It is formed of a single layer of cells, resting on the basement membrane. Simple epithelium occurs mainly on secretory and absorptive surfaces.
- Squamous Epithelium consists of a layer of thin, flat, scale-like cells with prominent nuclei. The cells have irregular boundaries that loosely into those of neighbouring cells. It forms the inner lining of lung alveoli and is involved in functions like forming a diffusion boundary and prevents underlying parts from injury.
- Cuboidal Epithelium has cells which are polygonal in outline, but appear cuboidal in vertical section. It covers salivary and pancreatic ducts and thyroid vesicles.
- Columnar Epithelium is characterised by the presence of tall elongated shaped like polygonal columns. Columnar epithelium covers the inner surface of the intestine, stomach and gall bladder. It also occurs in gastric and intestinal glands. Its function is secretion or absorption. The intestinal mucosa is lined by Brush-Bordered Columnar Epithelium which is highly absorptive.

# WHAT TO DO:
1) Answer these questions from the text on simple epithelium, one answer per line:
(a) On which kinds of surfaces does simple epithelium mainly occur?
(b) What structures does cuboidal epithelium cover?
(c) What type of epithelium lines the intestinal mucosa?
2) Carry on the text on simple epithelium from its final sentence, in the same style.

# DATA BLOCK:
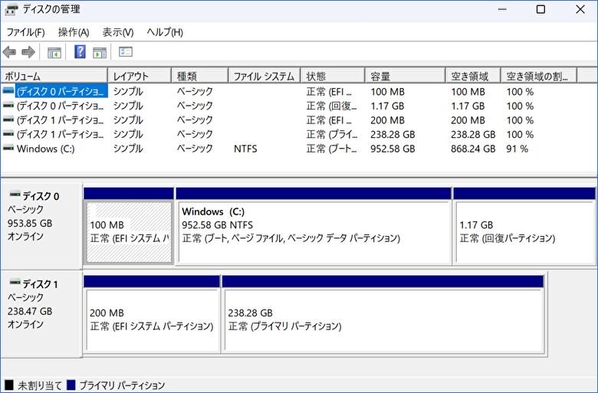Open the 表示(V) menu

[118, 32]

# SOLVED TASKS:
1)
(a) Mainly on secretory and absorptive surfaces.
(b) Salivary and pancreatic ducts and thyroid vesicles.
(c) Brush-Bordered Columnar Epithelium.

2)
- Ciliated Epithelium consists of columnar or cubical cells bearing cilia on their free surfaces. The function of the cilia is to move particles, free cells or mucus in a specific direction over the epithelial surface. Ciliated epithelium lines the inner surfaces of some hollow organs such as Fallopian tubes, bronchioles and small bronchi. Ciliated columnar epithelium lining the ventricles of brain and spinal canal is called as ependyma. Cilia is of two types (i) Kinocilia are motile cilia with 9 + 2 organisation, (ii) Stereocilia — Basal granule absent, non-motile, 9 + 2 organisation is absent. Stereocilia are found in some parts of the male reproductive tracts such as the epididymis and Vas deferens.
- Pseudostratified Epithelium covers the inner linings of trachea and large bronchi. Although made up of a single layer of columnar cells, it appears two-layered, because some cells are shorter than the others and have their nuclei at a different level. The shorter cells lack cilia and secrete mucus which traps particles on the epithelial surface. The longer cells are ciliated. The ciliary movement propels the mucus and the particles towards the larynx.